Ms. RHINEHART: In several instances, he's shown himself to be even more conservative than other Republican appointees to the court. In one case, the court majority said that Judge Alito's reasoning would eviscerate Title VII, the law passed by Congress to prevent job discrimination.

SCHALCH: But Ted Frank, a legal scholar with the American Enterprise Institute, disagrees.

Mr. TED FRANK (American Enterprise Institute): Judge Alito said in his dissent that the employment discrimination laws should be limited to cases where there's actual discrimination rather than cases where somebody's unhappy with an employment decision and wants a jury to second-guess whether or not they were the better-qualified person.

SCHALCH: And that makes sense, Frank says, because otherwise almost any personnel decision can land an employer in court. John Engler of the National Association of Manufacturers agrees.

Mr. ENGLER: You don't want to have courts who simply take a liberal view of everything and say, `Well, it wasn't in the law, but if they'd have thought about it, they might have put it in; therefore, we'll allow damages or we'll regulate this or we'll prohibit this kind of activity.'

SCHALCH: Engler's also encouraged by Alito's views on the First Amendment, specifically that corporations have the right to free speech and free association. In one case, Alito used that reasoning to throw out a lawsuit against a member of a trade group that was accused of concealing the dangers of asbestos. Ann Althouse, a law professor at the University of Wisconsin says she doesn't see Alito as being outspokenly pro-business or anti-labor.

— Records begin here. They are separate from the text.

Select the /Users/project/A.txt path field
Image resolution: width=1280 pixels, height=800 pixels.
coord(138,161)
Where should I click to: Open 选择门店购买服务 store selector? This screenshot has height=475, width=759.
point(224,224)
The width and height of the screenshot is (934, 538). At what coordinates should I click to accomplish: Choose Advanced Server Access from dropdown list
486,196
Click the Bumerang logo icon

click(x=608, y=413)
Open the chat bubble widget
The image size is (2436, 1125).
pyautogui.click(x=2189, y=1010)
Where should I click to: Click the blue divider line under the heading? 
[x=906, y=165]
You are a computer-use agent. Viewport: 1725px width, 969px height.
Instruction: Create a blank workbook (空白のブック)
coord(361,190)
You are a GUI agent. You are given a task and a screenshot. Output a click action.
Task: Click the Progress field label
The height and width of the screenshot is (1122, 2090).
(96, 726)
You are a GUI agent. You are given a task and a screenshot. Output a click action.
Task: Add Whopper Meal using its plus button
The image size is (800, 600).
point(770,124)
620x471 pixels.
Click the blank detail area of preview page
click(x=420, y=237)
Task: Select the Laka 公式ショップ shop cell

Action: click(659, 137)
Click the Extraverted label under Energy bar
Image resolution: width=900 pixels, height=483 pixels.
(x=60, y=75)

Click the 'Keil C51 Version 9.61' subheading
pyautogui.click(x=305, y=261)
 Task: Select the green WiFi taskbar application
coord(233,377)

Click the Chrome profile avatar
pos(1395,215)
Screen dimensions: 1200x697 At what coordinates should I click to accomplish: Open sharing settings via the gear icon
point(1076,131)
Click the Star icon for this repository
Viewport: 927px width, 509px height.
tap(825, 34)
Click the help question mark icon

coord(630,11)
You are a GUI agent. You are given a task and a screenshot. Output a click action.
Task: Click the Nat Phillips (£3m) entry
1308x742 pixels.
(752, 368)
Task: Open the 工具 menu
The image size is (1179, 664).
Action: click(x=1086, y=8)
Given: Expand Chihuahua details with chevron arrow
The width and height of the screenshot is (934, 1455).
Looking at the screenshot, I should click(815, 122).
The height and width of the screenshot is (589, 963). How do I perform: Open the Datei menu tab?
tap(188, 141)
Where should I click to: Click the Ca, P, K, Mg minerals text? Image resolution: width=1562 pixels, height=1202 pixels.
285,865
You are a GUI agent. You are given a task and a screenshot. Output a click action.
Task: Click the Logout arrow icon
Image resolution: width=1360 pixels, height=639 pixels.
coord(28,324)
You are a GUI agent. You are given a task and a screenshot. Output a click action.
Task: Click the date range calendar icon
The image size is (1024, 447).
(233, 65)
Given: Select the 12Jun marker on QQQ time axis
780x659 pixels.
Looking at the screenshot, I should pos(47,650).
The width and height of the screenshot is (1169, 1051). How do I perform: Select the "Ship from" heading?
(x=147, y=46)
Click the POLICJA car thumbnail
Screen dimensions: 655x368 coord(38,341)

Professor ANN ALTHOUSE (University of Wisconsin): I think you can see that he's going to be a conservative judge and predict that. But overall what one sees is a careful judicial mind, and I think he deserves a lot of respect for that.

SCHALCH: But such arguments don't dampen business groups' enthusiasm for Alito, nor do they make groups like the AFL-CIO any less worried.

Kathleen Schalch, NPR News, Washington.